To do: Print the line where "Task: Open post" occurs and every line that follows it in the data below, ending with the last line, precisely as written.

Input for this task:

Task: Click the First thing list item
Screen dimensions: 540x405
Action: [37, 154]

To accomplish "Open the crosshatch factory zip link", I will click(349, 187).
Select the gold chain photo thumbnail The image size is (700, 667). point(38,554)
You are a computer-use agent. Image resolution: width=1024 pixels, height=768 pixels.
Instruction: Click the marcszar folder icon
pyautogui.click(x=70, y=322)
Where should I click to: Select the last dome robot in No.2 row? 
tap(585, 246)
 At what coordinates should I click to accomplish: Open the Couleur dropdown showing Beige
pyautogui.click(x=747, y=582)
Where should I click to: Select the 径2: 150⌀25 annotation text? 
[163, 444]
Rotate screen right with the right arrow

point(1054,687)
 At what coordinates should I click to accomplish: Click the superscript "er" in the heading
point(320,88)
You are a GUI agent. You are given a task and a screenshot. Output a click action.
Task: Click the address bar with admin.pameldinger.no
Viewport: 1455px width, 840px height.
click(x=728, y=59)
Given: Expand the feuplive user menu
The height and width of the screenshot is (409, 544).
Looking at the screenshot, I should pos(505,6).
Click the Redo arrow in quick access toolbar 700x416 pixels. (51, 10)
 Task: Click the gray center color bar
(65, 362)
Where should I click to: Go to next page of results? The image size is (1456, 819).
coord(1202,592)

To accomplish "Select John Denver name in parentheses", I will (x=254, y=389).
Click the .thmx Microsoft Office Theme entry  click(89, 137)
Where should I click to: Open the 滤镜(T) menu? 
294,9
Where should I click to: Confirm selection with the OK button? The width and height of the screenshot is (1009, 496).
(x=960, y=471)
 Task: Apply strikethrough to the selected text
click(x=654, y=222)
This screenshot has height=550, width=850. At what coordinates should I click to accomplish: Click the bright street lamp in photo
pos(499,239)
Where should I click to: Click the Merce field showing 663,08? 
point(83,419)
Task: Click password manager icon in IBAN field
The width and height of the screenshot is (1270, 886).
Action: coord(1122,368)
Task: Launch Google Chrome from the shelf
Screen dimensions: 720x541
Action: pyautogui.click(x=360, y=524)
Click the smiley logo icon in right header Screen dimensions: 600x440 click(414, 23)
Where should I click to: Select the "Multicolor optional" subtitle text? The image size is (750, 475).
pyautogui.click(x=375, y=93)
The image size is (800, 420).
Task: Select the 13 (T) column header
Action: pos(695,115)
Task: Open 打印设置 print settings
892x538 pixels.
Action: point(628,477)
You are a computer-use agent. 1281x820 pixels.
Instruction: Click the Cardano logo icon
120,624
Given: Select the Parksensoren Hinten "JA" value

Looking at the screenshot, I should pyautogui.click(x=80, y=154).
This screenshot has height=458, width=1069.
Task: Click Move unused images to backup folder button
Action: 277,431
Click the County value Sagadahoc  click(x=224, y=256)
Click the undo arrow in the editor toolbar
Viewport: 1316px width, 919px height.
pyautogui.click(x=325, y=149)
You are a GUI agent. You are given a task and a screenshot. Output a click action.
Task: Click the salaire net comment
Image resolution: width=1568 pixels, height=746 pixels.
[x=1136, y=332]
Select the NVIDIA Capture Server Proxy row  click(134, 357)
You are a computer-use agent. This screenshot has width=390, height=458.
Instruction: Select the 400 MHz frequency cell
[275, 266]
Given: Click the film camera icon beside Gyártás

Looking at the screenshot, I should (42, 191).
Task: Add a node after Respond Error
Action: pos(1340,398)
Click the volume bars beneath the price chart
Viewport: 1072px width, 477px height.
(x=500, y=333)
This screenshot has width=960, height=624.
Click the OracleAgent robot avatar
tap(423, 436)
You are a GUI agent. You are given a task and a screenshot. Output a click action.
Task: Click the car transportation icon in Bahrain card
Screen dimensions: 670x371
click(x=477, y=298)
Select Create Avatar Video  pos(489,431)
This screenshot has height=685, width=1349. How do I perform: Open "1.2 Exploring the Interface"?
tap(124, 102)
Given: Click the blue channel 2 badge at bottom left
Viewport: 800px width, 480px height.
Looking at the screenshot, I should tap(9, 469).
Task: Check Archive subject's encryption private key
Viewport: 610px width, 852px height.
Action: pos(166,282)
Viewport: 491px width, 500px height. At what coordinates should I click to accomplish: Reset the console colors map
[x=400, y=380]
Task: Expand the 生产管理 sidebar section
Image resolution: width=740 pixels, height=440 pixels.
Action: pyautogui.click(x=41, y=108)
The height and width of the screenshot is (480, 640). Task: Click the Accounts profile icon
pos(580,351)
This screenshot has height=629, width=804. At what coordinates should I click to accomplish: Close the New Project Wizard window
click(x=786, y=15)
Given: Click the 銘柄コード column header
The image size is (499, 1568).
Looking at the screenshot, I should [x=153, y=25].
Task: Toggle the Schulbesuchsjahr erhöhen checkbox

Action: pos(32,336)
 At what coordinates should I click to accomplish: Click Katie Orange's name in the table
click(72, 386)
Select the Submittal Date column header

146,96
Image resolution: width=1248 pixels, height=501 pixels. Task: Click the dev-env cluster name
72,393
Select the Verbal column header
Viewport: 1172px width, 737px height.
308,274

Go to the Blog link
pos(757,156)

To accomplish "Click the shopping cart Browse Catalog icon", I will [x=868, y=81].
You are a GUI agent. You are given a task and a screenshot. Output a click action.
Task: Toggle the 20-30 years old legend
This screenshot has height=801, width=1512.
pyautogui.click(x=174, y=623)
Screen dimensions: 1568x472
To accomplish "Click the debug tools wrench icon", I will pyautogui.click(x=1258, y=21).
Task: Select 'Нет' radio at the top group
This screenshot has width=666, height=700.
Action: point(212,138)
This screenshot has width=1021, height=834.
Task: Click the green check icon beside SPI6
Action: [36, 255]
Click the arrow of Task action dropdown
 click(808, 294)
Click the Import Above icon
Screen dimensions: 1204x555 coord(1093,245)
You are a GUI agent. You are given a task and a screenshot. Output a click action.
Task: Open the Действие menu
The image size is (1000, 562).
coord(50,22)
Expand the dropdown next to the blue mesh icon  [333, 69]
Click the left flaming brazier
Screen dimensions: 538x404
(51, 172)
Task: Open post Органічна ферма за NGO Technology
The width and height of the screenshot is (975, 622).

Answer to this exercise:
Task: Open post Органічна ферма за NGO Technology
The width and height of the screenshot is (975, 622).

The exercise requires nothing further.